Czy zerowe stopy procentowe przywrócą u początkujących ciułaczy – oczekujących niskiego ryzyka i mimo wszystko zysków wyższych od inflacji – modę na inwestowanie w fundusze stabilnego wzrostu? Jest kilka funduszy, które chcą przekonać klientów banków, że warto podjąć wyzwanie. Czy zdołają nas do siebie przekonać?
Dziś głównym problemem posiadaczy oszczędności jest brak możliwości ochrony pieniędzy przed inflacją bez podejmowania choćby minimalnego ryzyka. W zasadzie jedynym miejscem porównywalnym do bankowego depozytu – oprocentowanego niemal na zero procent – są obligacje skarbowe. Te krótsze dają również gwarantowany dochód, a te dłuższe są indeksowane inflacją. Innych absolutnie bezpiecznych alternatyw brak.
- Wymarzony moment, żeby inwestować w fundusze obligacji? Podcast z Pawłem Mizerskim [POWERED BY UNIQA TFI]
- Nowe funkcje terminali płatniczych. Jak biometria zmieni świat naszych zakupów? [POWERED BY FISERV]
- BaseModel.ai od BNP Paribas: najbardziej zaawansowana odsłona sztucznej inteligencji we współczesnej bankowości!? [POWERED BY BNP PARIBAS]
Z punktu widzenia kogoś, kto w miarę orientuje się w sytuacji na rynku finansowym rozwiązanie jest dość proste. Do 80-90% pieniędzy trzymanych na depozytach oraz w obligacjach skarbowych trzeba dorzucić „pierwiastek rynku kapitałowego”. Czyli inwestycji, która z jednej strony nie jest na tyle duża, by zachwiała wynikiem całego portfela, ale daje perspektywę dorzucenia 1-2% ekstra-zysku do całości lokowanych pieniędzy.
Bezpieczeństwo plus odrobina zysku ekstra.
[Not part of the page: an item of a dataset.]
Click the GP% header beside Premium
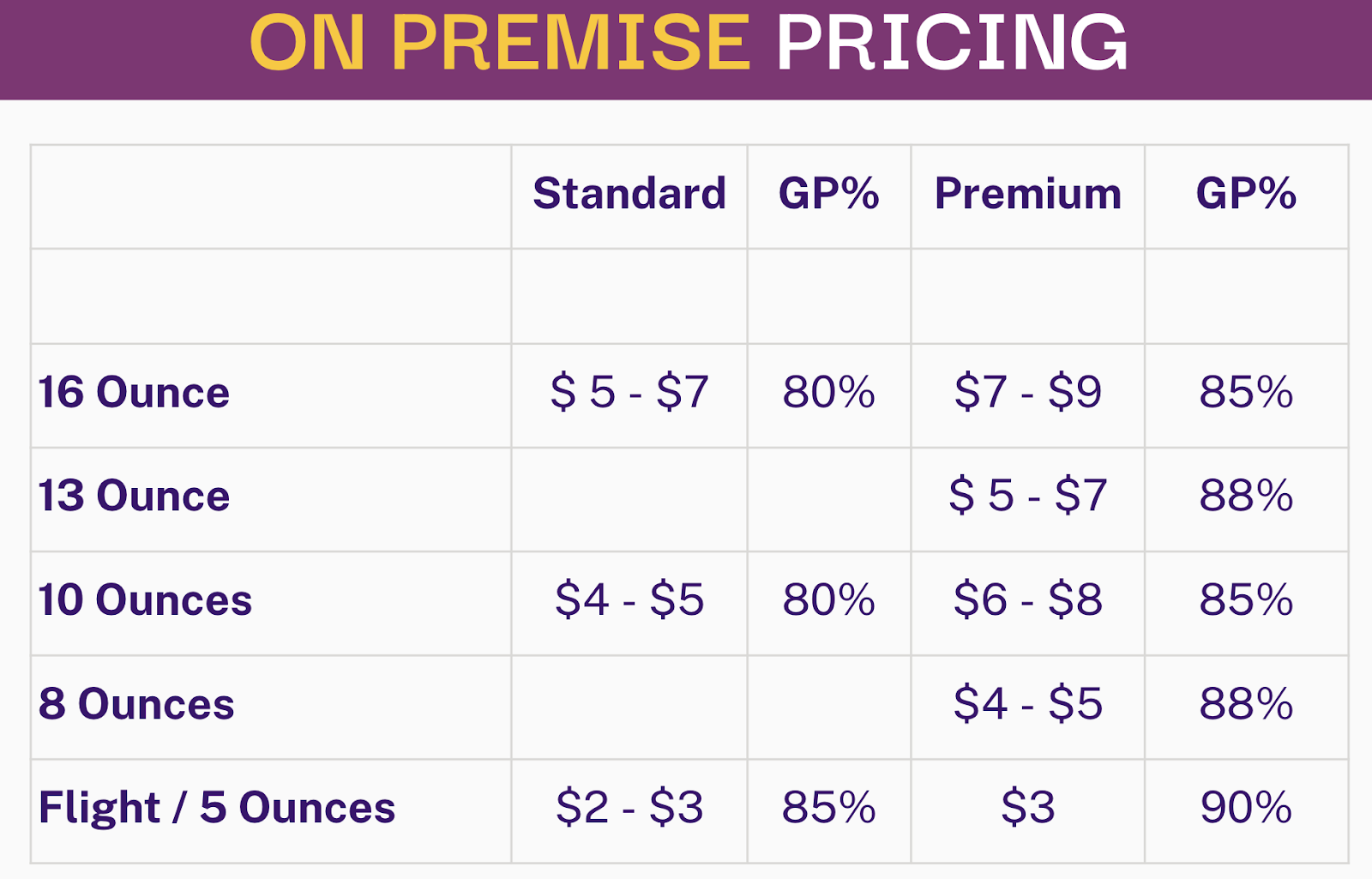Viewport: 1372px width, 879px height. (x=1246, y=194)
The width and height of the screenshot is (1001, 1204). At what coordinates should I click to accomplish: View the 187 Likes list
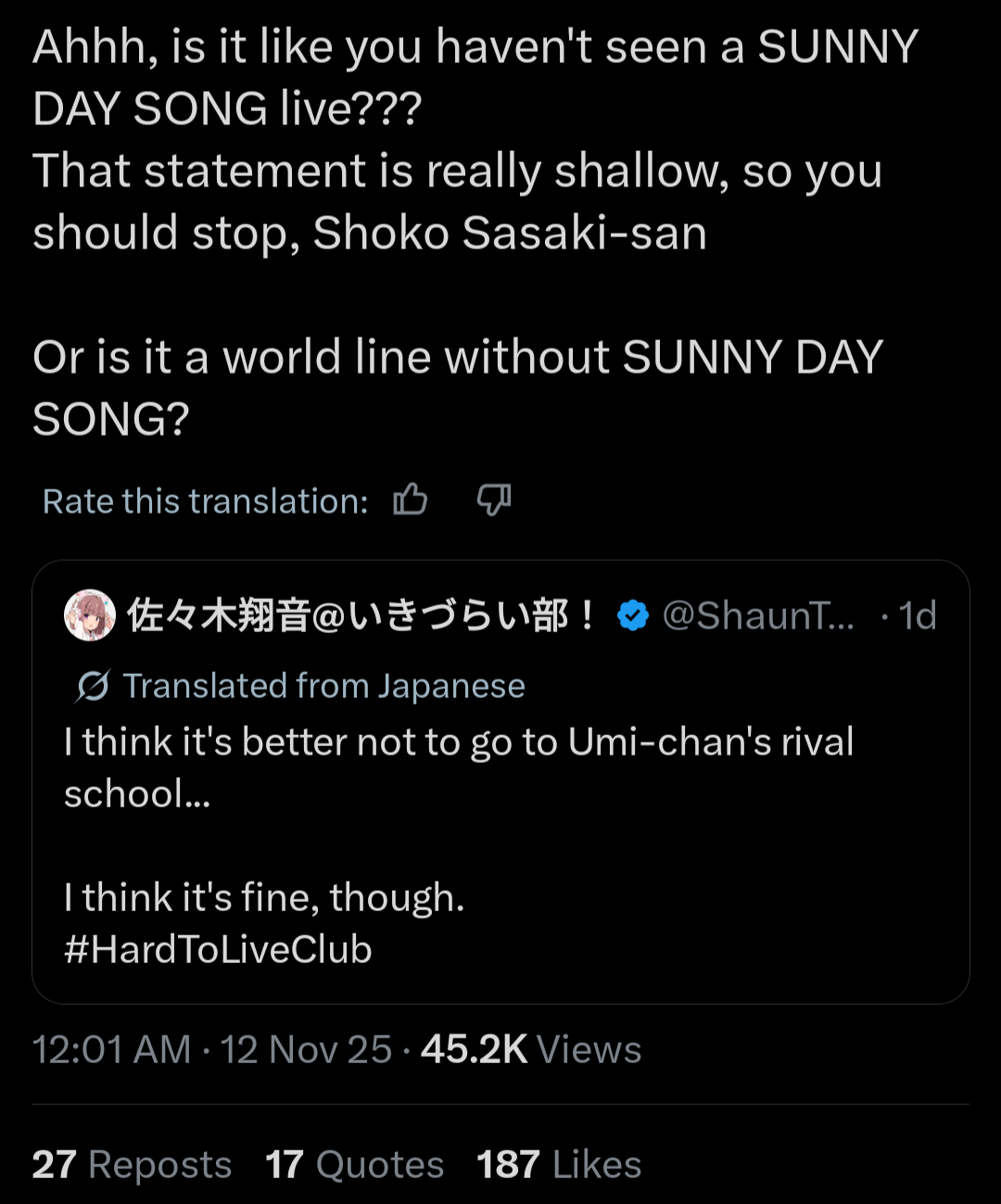click(558, 1164)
Skąd ją wziąć?
Przyznam, że ja tak właśnie postępuję: podstawą moich oszczędności są depozyty bankowe i różnego rodzaju instrumenty finansowe oparte na obligacjach (nie tylko obligacje skarbowe, ale też te emitowane przez firmy oraz fundusze lokujące w obligacje na całym świecie). I do tej podstawy – stanowiącej w sumie od połowy do dwóch trzecich moich oszczędności – dorzucam rzeczy bardziej wahliwe i bardziej dochodowe w długiej perspektywie.
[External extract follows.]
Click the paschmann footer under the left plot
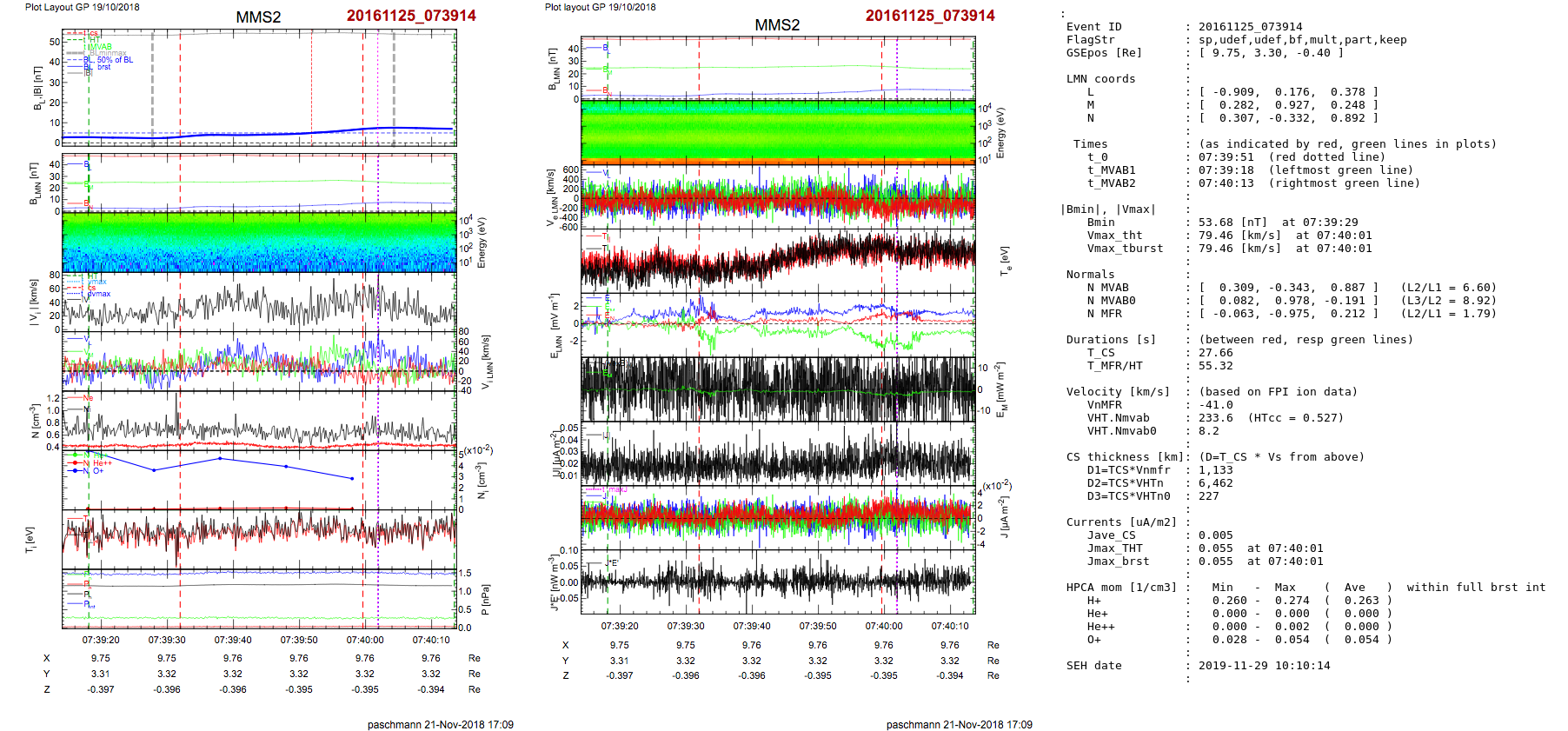Viewport: 1568px width, 731px height. (x=440, y=724)
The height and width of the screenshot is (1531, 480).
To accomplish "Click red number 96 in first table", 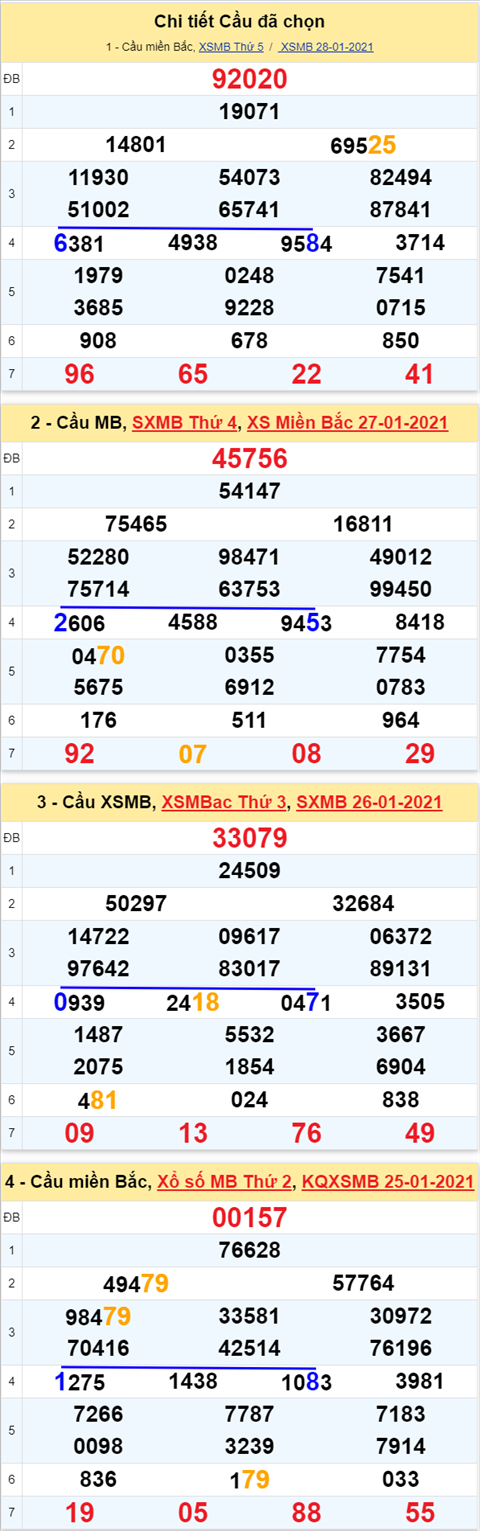I will [80, 375].
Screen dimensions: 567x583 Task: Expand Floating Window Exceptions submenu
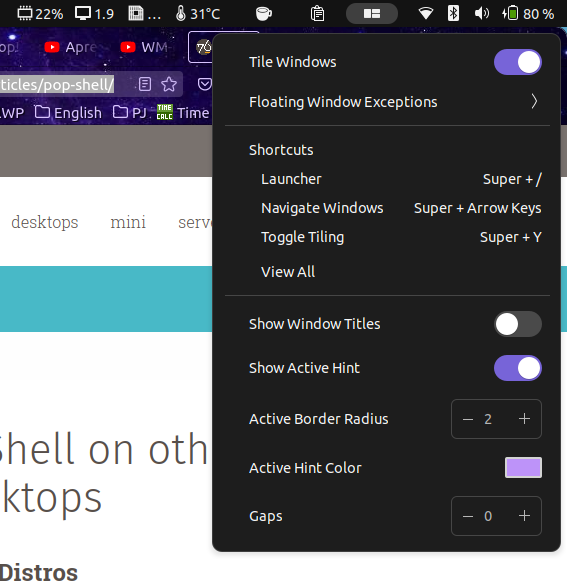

Jeśli więc część bezpieczna mojego portfela da jakieś 2-3% w skali roku (niezależnie od sytuacji rynkowej), zaś pozostałe elementy rozpatrywane łącznie (fundusze akcji polskich, zagranicznych, fundusze lokujące w walutach obcych, ETF-y, złoto, srebro, instrumenty oparte na rynku nieruchomości) raz zarobią 10%, a innym razem stopnieją o 6%, to mój portfel rozpatrywany jako całość jest bezpieczny, ale daje możliwość „podrasowania” dochodów w dobrych czasach.
Dla początkującego inwestora być może nawet 10% udziału „pierwiastka wahliwości” w portfelu będzie wystarczającą porcją na początek. Do wahliwości oraz tego, że kapitał przejściowo może tracić na wartości (choćby minimalnie) warto przyzwyczajać się stopniowo i powoli. Ale ta kuracja jest niezbędna, ona jest jak „szczepionka” na utratę realnej wartości oszczędności.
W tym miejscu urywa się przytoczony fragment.